Just Enough Data Viz for Data Professionals
Master the 20% of Techniques That Drive 80% of Dashboard Impact
Imagine you’re planning to work in Data Analytics or are just starting out with data and have no idea what data visualization is or why it’s important. In this blog post, we’ll cover the top 20% of knowledge that addresses 80% of common use cases and interview questions. I’ve invited an expert in this field, Anastasiya Kuznetsova, who has been building dashboards and writing about Data Visualization for the past decade.
In this article, she will cover the foundational knowledge of data visualization, helping you avoid common mistakes and set high standards for data communication with your stakeholders.
Why Data Visualization Matters
Before diving into techniques, let’s start with why visualization is so essential. Data visualization bridges the gap between complex data and comprehensible insight. It helps you see what you can't easily get from the numbers alone. With effective visualizations, you not only make sense of your data but also enable decision-makers to quickly grasp key points.
To highlight this Justin Matejka and George Fitzmaurice created a broader collection of datasets that show how data can produce strikingly different visuals while maintaining similar summary statistics. It was based on the original Anscombe’s Quartet visualizing the same issue.
Each dataset looks unique—whether it's a dinosaur shape or more conventional scatter plots—once graphed. This reinforces that statistics alone aren’t enough to fully understand data.
https://www.autodesk.com/research/publications/same-stats-different-graphs
Both datasets were developed to remind analysts that statistical analysis without visualization can miss critical nuances, patterns, or outliers. Visuals offer the opportunity to catch errors and unlock insights that numbers alone may obscure. That is why always start with visualizing you data.
However it’s always better to try out different charts. I had a very interesting case long time ago where just relying on statistics wasn’t enough, and visualizing the data with a single chart wasn’t sufficient either. We were trying to analyze the results of different blog posts, and one of the metrics was the number of likes. While this use case is fabricated, it’s quite close to reality. As you can see, the average number of likes is higher for Web Design, and the median is higher for Data Science. However, there are two outlier posts in Web Design, which means most posts weren’t performing well, but these two were exceptionally popular. They turned out to be review posts that were indeed very popular. The takeaway is that if we had only relied on averages or medians, we would never have discovered these outliers.
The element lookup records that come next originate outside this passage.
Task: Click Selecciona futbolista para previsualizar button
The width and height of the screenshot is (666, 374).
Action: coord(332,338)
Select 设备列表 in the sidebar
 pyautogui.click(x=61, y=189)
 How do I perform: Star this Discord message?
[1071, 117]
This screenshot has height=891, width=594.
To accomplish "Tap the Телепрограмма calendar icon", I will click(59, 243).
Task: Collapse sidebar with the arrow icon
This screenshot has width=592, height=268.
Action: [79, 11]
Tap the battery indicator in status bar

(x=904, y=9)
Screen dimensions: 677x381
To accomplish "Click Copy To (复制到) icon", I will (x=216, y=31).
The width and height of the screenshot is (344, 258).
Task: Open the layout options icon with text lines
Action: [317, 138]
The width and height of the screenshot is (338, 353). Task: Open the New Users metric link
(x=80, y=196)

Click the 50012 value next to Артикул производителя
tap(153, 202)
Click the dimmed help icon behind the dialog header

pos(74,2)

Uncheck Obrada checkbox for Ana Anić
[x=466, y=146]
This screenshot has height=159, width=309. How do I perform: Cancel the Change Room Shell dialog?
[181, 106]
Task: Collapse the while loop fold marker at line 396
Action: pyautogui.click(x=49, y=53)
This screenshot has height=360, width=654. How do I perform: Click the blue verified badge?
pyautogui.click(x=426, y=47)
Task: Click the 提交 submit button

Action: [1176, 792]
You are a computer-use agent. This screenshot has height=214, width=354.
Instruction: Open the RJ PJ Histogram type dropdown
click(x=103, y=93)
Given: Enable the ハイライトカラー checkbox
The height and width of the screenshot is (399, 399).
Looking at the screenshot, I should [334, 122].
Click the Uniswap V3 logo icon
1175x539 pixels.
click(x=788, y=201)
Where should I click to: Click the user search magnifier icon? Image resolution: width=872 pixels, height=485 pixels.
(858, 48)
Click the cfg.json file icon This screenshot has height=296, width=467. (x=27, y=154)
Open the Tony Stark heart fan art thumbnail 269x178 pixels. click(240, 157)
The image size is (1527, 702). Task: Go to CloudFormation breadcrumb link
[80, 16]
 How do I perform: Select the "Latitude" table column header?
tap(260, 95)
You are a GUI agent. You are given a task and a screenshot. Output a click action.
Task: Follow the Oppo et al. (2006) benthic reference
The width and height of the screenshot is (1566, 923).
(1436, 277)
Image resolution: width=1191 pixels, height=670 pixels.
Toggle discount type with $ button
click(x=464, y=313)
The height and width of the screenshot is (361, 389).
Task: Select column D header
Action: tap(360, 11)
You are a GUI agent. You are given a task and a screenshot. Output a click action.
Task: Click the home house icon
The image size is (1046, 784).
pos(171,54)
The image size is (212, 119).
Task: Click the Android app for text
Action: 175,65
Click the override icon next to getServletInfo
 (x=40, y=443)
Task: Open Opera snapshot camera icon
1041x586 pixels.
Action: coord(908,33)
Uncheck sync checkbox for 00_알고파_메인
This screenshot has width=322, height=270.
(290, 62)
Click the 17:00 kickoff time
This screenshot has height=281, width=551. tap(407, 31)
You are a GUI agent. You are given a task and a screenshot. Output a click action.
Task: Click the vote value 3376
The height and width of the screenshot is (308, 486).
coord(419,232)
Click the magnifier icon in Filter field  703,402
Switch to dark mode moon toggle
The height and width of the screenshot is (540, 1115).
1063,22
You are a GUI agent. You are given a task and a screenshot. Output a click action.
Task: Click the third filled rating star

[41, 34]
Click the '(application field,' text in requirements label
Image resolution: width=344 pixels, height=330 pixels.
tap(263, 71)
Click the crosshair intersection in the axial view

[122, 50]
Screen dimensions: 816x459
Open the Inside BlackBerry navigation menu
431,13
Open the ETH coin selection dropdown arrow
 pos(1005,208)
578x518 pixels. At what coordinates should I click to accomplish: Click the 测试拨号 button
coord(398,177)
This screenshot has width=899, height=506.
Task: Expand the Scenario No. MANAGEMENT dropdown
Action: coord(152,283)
How to choose the right chart
I hope that previous part made it clear that visualizing your data can help you with better understanding its specifics. Next step would be to lear a bit about the way to choose the chart type and how to work with them. I have a bigger article on that matter but I’ll just highlight the easiest and fastest ways to do so.
You cal always start by analyzing the data itself. A fantastic resource I often recommend is the "From Data to Viz" website. It allows you to explore various chart types based on the structure of your data (e.g., numerical, categorical, or hierarchical). While this approach might not offer the most advanced insights, it’s incredibly user-friendly and perfect for quickly narrowing down your charting options.
For example, geospatial data limits you to map-based visualizations, while time series data could lead you to line charts, area charts, or heatmaps. "From Data to Viz" helps guide these decisions by focusing on data types, which simplifies the selection process.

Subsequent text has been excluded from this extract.